For RNs, we measure certification rates, turnover rates, geriatric knowledge, and cultural awareness, knowledge, and competence. For nursing assistants, we measure changes based on attendance at the geriatric, family-centered care, and cultural awareness workshop sessions, knowledge of geriatric care, cultural awareness, and turnover rates. Additional project outcomes include measures of changes in nurse-sensitive patient outcome variables (falls, pressure ulcers, and restraint use) from baseline quarterly through each year of the project, and patient and family satisfaction rates through each project year.

Outcomes for our program are consistent with state and local health department goals.

  • Our fall incidence has decreased from 2.6% to 1.4%.
  • Our pressure-ulcer incidence has declined from 3.4% to 2.7%.
  • RN turnover rates have dropped from 7.1% to 4.9%.

In addition, pretest scores for RN participants averaged 69%; posttest scores, 82%. Pretest scores for nursing assistants averaged 80%; posttest scores, 94%. Among nursing assistant participants, 19% have been promoted to the next level on the career ladder. As of January 2013, 42 RN participants had achieved American Nurses Credentialing Center gerontological nursing certification. (All RNs who go through this program are able to sit for the ANCC certification exam in generalist gerontological nursing.)

Because our program integrates geriatric, family-centered, and culturally competent care, it provides an innovative approach to preparing nursing staff to care for hospitalized, home-bound, and community-based elderly patients and their families. We anticipate it will better prepare our nursing staff and empower them in their own professional development—an outcome we believe will lower our RN and nursing assistant turnover.

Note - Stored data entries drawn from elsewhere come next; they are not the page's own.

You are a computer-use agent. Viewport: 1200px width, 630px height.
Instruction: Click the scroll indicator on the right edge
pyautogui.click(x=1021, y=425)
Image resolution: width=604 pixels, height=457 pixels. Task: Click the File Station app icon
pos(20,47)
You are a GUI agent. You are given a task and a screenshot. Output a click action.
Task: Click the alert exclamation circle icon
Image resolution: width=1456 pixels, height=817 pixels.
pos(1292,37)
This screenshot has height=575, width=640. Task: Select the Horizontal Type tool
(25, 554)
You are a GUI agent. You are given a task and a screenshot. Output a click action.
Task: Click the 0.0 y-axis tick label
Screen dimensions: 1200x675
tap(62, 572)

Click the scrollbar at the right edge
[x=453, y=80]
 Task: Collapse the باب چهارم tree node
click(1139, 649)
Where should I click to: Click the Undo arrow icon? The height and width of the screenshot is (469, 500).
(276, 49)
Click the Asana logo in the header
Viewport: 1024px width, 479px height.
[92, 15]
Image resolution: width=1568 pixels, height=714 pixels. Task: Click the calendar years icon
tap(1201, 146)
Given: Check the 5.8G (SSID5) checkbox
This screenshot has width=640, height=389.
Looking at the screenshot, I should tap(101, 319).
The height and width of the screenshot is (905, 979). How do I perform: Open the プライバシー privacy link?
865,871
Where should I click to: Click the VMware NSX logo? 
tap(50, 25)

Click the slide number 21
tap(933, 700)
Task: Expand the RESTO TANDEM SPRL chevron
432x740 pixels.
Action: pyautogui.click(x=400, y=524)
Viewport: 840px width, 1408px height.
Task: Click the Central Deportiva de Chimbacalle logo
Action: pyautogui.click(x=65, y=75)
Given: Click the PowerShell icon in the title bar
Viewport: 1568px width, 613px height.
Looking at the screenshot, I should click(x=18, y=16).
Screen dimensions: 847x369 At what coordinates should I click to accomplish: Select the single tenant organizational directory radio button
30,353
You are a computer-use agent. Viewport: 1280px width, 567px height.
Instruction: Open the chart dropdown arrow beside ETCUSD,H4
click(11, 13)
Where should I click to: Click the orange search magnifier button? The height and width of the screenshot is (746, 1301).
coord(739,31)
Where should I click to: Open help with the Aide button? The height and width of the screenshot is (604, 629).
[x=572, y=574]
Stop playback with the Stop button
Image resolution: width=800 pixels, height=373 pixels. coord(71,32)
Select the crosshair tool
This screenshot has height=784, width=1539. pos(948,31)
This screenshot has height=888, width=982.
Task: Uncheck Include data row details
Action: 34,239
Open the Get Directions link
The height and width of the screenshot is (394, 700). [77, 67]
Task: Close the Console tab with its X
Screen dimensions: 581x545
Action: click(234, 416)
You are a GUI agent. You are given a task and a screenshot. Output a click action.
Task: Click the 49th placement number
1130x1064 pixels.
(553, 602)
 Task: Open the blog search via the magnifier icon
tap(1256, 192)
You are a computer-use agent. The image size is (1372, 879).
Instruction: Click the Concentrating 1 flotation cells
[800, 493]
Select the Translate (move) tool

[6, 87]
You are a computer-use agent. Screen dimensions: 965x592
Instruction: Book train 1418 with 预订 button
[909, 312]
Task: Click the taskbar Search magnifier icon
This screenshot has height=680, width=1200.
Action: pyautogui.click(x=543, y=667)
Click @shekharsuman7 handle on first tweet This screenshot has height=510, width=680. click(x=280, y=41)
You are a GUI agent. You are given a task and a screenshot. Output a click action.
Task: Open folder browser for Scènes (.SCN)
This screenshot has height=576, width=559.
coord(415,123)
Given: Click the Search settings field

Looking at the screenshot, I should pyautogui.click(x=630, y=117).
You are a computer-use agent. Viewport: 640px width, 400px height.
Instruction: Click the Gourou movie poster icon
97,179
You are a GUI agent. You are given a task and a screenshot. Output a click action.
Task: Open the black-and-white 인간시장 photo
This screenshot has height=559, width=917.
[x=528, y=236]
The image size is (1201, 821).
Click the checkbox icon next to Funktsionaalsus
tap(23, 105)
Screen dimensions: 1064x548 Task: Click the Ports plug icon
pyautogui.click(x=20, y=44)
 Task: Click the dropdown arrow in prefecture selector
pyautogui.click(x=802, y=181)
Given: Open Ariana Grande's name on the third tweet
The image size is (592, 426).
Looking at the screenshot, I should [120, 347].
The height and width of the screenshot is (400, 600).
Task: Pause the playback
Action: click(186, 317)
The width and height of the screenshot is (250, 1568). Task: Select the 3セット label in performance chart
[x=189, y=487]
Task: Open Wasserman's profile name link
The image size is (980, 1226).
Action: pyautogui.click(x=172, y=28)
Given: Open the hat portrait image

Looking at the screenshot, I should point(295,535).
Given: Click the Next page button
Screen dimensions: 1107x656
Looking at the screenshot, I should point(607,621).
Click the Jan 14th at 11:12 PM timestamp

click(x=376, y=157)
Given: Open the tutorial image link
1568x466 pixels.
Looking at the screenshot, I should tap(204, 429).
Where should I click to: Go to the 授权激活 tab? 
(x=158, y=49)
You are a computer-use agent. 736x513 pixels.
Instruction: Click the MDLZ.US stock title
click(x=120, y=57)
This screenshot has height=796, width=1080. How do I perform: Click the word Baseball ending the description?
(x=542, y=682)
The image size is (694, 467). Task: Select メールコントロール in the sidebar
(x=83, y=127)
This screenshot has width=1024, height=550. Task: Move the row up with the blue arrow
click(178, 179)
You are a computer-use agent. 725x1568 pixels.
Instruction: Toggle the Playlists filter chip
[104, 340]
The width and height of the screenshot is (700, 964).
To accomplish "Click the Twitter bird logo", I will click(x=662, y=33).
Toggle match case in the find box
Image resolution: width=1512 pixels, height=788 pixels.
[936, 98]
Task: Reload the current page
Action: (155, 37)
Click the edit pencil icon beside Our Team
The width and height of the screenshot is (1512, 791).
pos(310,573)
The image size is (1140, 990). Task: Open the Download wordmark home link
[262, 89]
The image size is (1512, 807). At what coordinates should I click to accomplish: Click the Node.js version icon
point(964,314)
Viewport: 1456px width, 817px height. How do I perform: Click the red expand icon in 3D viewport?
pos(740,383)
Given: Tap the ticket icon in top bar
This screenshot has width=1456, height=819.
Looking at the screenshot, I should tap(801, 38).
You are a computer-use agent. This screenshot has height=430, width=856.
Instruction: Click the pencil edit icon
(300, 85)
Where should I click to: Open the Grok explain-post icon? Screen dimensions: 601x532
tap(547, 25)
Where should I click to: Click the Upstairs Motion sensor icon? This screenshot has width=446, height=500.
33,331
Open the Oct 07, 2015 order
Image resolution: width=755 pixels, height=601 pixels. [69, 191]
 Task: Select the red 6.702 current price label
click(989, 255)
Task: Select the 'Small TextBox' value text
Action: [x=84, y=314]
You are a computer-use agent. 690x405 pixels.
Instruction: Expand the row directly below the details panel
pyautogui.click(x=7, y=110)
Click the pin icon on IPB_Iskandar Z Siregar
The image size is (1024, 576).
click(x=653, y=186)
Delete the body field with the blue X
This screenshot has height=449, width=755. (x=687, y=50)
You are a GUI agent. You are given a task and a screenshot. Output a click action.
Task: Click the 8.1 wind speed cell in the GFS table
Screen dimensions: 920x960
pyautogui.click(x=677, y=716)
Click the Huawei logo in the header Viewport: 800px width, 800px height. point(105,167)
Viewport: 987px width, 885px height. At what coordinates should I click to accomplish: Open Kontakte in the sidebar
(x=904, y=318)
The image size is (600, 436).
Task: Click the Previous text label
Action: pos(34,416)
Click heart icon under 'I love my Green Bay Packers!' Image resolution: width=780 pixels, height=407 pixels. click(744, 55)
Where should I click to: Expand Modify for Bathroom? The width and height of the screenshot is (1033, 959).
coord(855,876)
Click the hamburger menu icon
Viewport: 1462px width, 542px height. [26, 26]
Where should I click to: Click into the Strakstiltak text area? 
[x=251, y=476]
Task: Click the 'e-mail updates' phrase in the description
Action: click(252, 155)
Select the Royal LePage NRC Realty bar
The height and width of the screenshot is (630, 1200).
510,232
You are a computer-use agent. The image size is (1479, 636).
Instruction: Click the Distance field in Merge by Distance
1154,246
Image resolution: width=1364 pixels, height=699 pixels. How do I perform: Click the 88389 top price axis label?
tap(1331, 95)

When they wrote this article, the authors were staff employees or consultants for Danbury Hospital in Danbury, Connecticut. Moreen Donahue is senior vice president of patient care services and chief nursing officer at Western Connecticut Health Network in Danbury (which includes Danbury Hospital). Meredith Wallace Kazer is an associate professor at Fairfield University School of Nursing in Fairfield, Connecticut. Lisa Smith is director of nursing education at Danbury Hospital. Joyce J. Fitzpatrick is the Elizabeth Brooks Ford Professor of Nursing at the Frances Payne Bolton School of Nursing at Case Western Reserve University in Cleveland, Ohio.

Selected references

Boltz M, Capezuti E, Fulmer TT, Zwicker D, O’Meara A, eds. Evidence-Based Geriatric Nursing Protocols For Best Practice. 4th ed. New York: Springer Publishing; 2011.

Gilje F, Lacey L, Moore C. Gerontology and geriatric issues and trends in U.S. nursing programs: a national survey. J Prof Nurs. 2007;23(1):21-9.

Institute for Patient- and Family-Centered Practice. Advancing the practice. http://www.ipfcc.org/resources/getting_started.pdf. Accessed February 9, 2013.

Kurtzman ET, Buerhaus PI. New Medicare payment rules: danger or opportunity for nursing? Am J Nurs. 2008;108(6);30-5.